> Passage to read
On the morning of the eighteenth anniversary of 9/11 the headlines in most of the major news outlets were not about remembering that horrific event but about clashes with the White House and innuendo about members of Congress and the Supreme Court. Stories of 9/11 were in small print, hidden among headlines about celebrities and sports. This alone told me much about where we find ourselves eighteen years after perhaps the most horrific moment in our country’s history.

It is long past time for all of us to regain our wits and demonstrate the true strength of this country that is found in good people everywhere. We are not the stereotype that some would have us believe we are. Ours is a flawed history just as that of every other country in the world, but it is a story based on an idea of freedom and dignity that we are still attempting to perfect. We must choose to be the people that we want to be rather than a fearful mob focused on degrading the very foundations of our country. We need to insist on a return to logic and calm in our national debates and understand that sometimes we only progress by accepting compromises. We each must be willing to address the needs of a changing world and do so with dignity.

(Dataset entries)
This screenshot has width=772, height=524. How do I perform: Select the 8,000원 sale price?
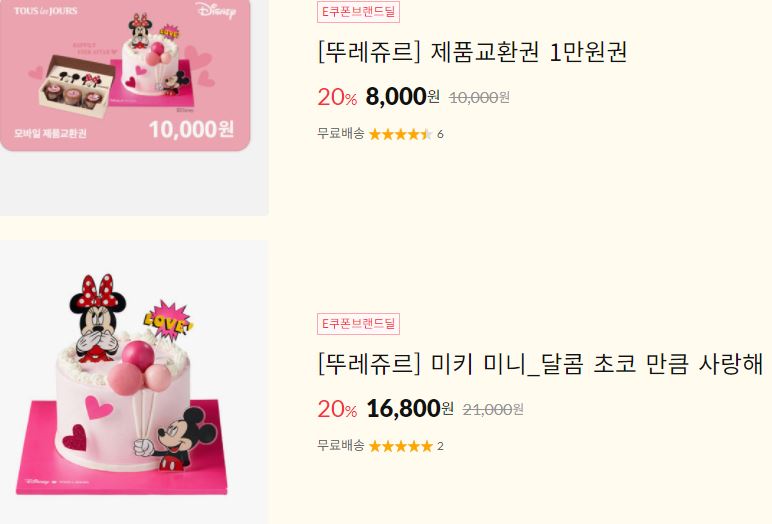[x=403, y=97]
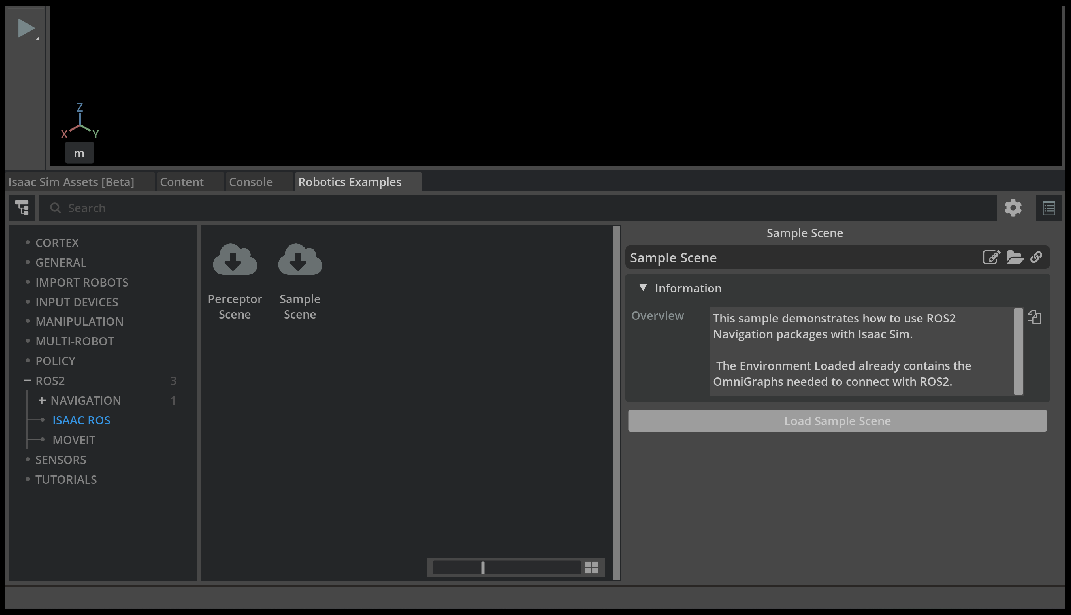
Task: Switch to list view using the list icon
Action: point(1048,207)
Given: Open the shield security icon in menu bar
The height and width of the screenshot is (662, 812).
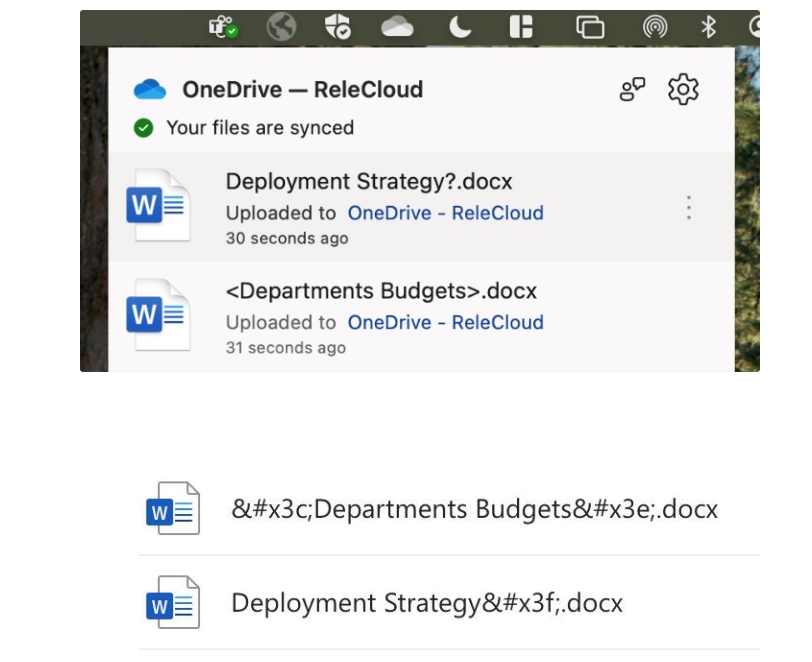Looking at the screenshot, I should pyautogui.click(x=337, y=29).
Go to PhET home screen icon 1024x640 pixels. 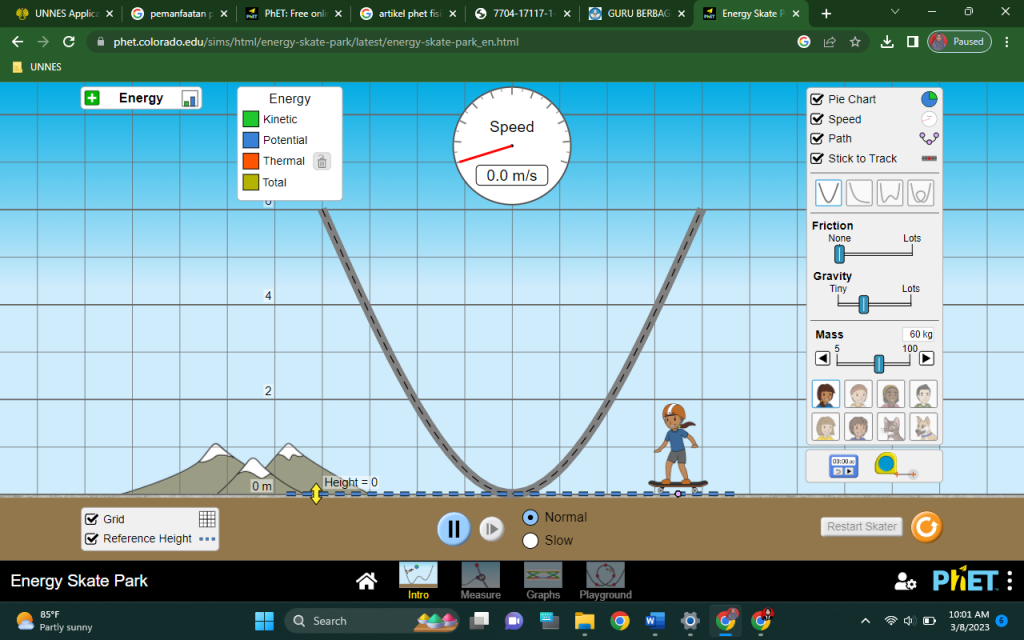click(367, 581)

> Task instructions
1) In the essay on the eighteenth anniversary of 9/11, where did stories of 9/11 appear in the news that morning?
2) Proceed with the essay on the 9/11 anniversary, picking up after its final sentence.

> Answers by item number
1) In small print, hidden among headlines about celebrities and sports.

2)
There is great truth in the adage that “we have nothing to fear but fear itself.” It is time that we work together and without rancor. Eighteen years have done great damage to our republic. While we were arguing the rubble in New York City was cleared and magnificent structures were erected in its place. We need to begin the process of doing the same for the government of our country otherwise those terrorists will have won. We can’t allow that if for no other reason than to be certain that those who died did not do so in vain. It’s time to clear the rubble.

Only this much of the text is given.